| >>Turns out that Larry (and the team) were much better at language design than project management. It is true many times to deliver quality products you can't have deadlines. But without a deadline you are never finishing a thing. Unfortunately for Perl, Larry Wall, and several of its project leads(Patrick Michaud, Audrey Tang) at various times had major health issues. Time moves on, and people have to at times resign entirely from projects due to shifting priorities and personal problems. Parrot VM I guess went through a similar arc. Other people have moved mountains to get Perl going. But with time people's priorities have entirely moved on. At one time, all Python programmers would do is bad mouth Perl all over the internet, and that never really stopped. Any body who saw a Perl programmer do over a weekend, what they would take a year to do in their language(especially Java and Python)- had a deep rooted seething envy at Perl and Perl programmers. So they went around almost on religious crusade to have Perl gone. This was done entirely to crush competition. They just didn't want other people to wield a power they didn't have. Lisp has had a similar arc of development over the decades. Perl 5 development being entirely stopped for years further complicated this issue. Eventually as most of the Perl code in many companies bit rotted and died, newer projects were started in Python/Java.
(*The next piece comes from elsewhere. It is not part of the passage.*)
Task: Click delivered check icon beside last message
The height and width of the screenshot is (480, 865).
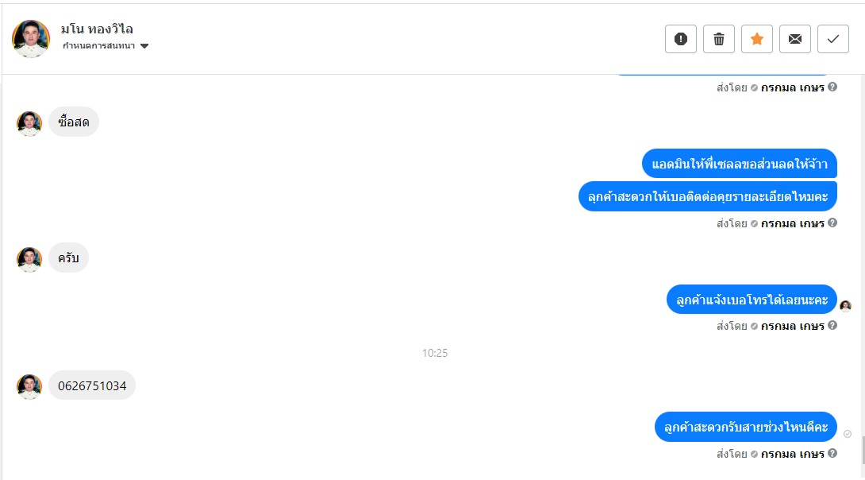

And of course Frontend stack entirely moved away to Node/React. We had mobile development of which Perl never was ever a part of. By the time ML/AI era came into being Python was defacto the language of programming for these kind of tasks. The best part is now in the LLM era, the whole idea of a programming language itself is pointless. |
Isn't that the fate of the archetypical loser? To end up on the sidelines thinking "I'm actually the smartest and most powerful, the wider world just isn't capable of appreciating it".
I saw someone recently say something like... they wished contemporary Lisp people put anywhere near as much effort into creating lots of great software with Lisp as they do extolling Lisp.